Shanti’s death was not a painless one; she suffered several broken bones, including damaged vertebrae, in a severe fall from a high ledge in the zoo’s snow leopard enclosure. Whether that happened before or after another cat sank its teeth into her back isn’t clear.
“It’s never easy to lose an animal,” Sacramento Zoo curator Harrison Edell told Postmedia News, explaining how Shanti was euthanized several days after the incident when she failed to show signs of recovery.
But he added that, in the wild, “a snow leopard is not likely to live 20 years.” And an animal in her condition “wouldn’t have survived the night, let alone a week” in the species’ natural habitat, mountainous stretches of China, Nepal, Mongolia, India and a few neighbouring Asian countries.
The snow leopard’s extensive historical range, however, belies the profound fragmentation of that once-vast territory by agricultural development, industrial projects, urban growth and other human impacts, Edell said. Though an estimated 4,000 of the cats still survive in the wild, they mostly inhabit “tiny, weird spots, these little pockets where there’s no way for them to get from one pocket to the next.”
Snow leopards, he added, “are not above grabbing a goat or a sheep,” so farmers protecting their herds are often in conflict with the cats. And poachers continue to violate hunting bans to feed a thriving black market in leopard pelts.
“The wild population is very fragile,” Edell said, which means the few hundred captive snow leopards living in zoos throughout North America, Europe and elsewhere are a hedge against the endangered animal’s potential disappearance from the natural world.
Shanti’s success as a breeding female has helped sustain the captive population’s numbers and genetic diversity, the Sacramento Zoo said in a statement, while also serving as a photogenic “ambassador” for wildlife conservation.
“She, individually, played a big role in snow leopard conservation,” Edell said. “Four litters, and her offspring have now gone off and had offspring of their own.”
She has “grandcubs,” he noted, in San Francisco, Idaho and at New York’s famous Central Park Zoo, the website of which currently features a pop-up photo of a snow leopard poster cat.
For a top Asian predator, Shanti had pretty deep roots in Western Canada. Her mother, Katerina, was also born at the Calgary Zoo, and her delivery of three healthy cubs in May 1993 — including Shanti — made headlines across Canada.

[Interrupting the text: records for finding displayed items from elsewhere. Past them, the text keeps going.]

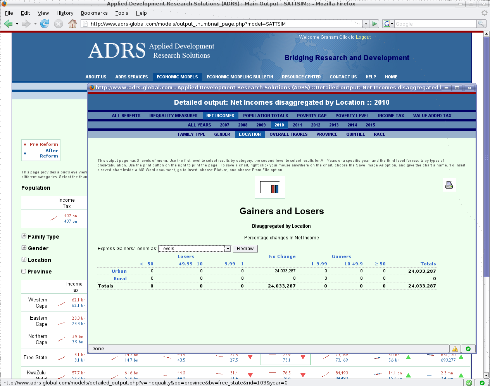Viewport: 490px width, 386px height.
Task: Click the green Go arrow beside the URL
Action: [374, 24]
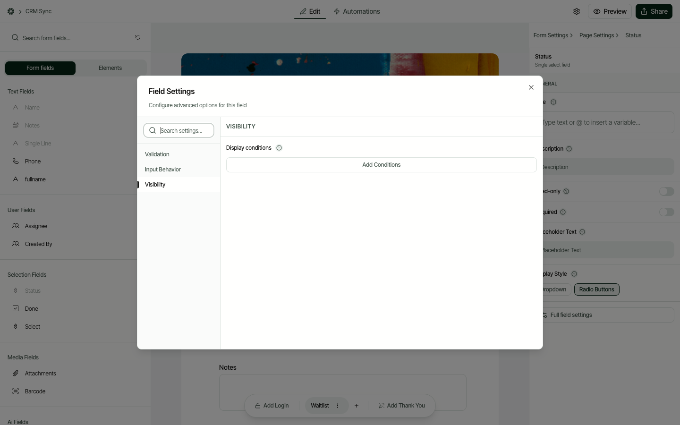Click the Add Conditions button
Image resolution: width=680 pixels, height=425 pixels.
click(x=381, y=164)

Shanti’s grandfather, Cheyenne, had also been a Calgary Zoo resident, as well as the patient in a history-making 1985 operation that saw California veterinarian Howard Paul and UC-Davis professor of orthopedic surgery William Bargar travel to Canada to perform a hip replacement on the arthritic cat.
The operation, which proved successful, was deemed crucial for the hobbled male to mate with a female snow leopard, which he later did — with Katerina among the cubs born to that pair, and Shanti appearing a generation later.
“The goal was to help preserve the species,” Bargar recently recalled in a reminiscence posted at the Sacramento Zoo website.
“Here was Cheyenne, a fierce wild animal, laying on a table with a tube in his throat to breathe for him. I was awestruck. He was so beautiful.
“Unbeknownst to us, the zoo had alerted the news media that a surgery never previously performed on a large cat was to be done on a snow leopard,” he added. “It got wide publicity and soon we were smothered with reporters. This made us even more nervous, as we had no idea if the surgery would be successful.”
But the risky plan worked. And Canada’s contributions to the snow leopard conservation program — despite Shanti’s recent death — are still being measured almost 30 years later.